Fragment wątku.
^^^^
# [SOLVED] Jak przenieś proces między terminalami?

## kwach

Mam taki problem: z komputera korzysta kilka osób, więc jak czasami coś sobie kompiluję (a zazwyczaj kompiluję w emulatorze terminala pod X-ami) i ktoś chce coś zrobić, to muszę się wylogować, a zatem moja kompilacja dostaje kopniaka  :Wink: 

Więc gdyby była możliwość powiedzmy przeniesienia kompilacji z X-ów na zwykłą konsolę tekstową (no wiecie - ALT-CTRL-F1 ..) to bym nie musiał w kółko od nowa zaczynać kompilacji.

Proszę o pomoc / podpowiedź

Kuba

----------

## sir KAT

Puszczaj kompilacje w screenie.

----------

## BeteNoire

Albo korzystaj z zablokowania sesji Twojej i uruchomienia nowej.

----------

## mpapis

a probowales disown ?

----------

## timor

 *sir KAT wrote:*   

> Puszczaj kompilacje w screenie.
^^^^
Udostępniony materiał.

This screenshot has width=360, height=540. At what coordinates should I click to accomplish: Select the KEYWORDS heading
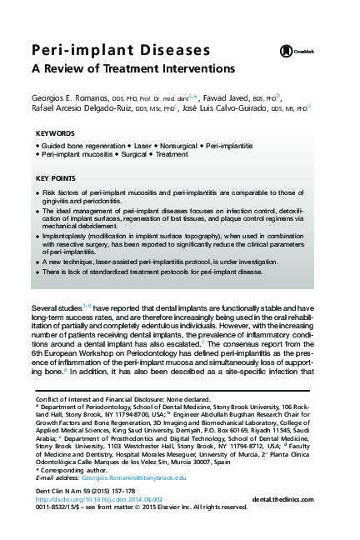[x=57, y=133]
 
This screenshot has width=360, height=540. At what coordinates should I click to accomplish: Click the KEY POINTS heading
[x=58, y=178]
^^^^
Cele.
1. Jakie polecenie podsuwa w wątku użytkownik mpapis?
2. Przytocz z wątku fragment, który zaczyna się od „Więc gdyby była”, a kończy na „nowa zaczynać kompilacji.”.
Odpowiadaj wyłącznie na podstawie wątku.

Rozwiązania.
1. disown

2.
Więc gdyby była możliwość powiedzmy przeniesienia kompilacji z X-ów na zwykłą konsolę tekstową (no wiecie - ALT-CTRL-F1 ..) to bym nie musiał w kółko od nowa zaczynać kompilacji.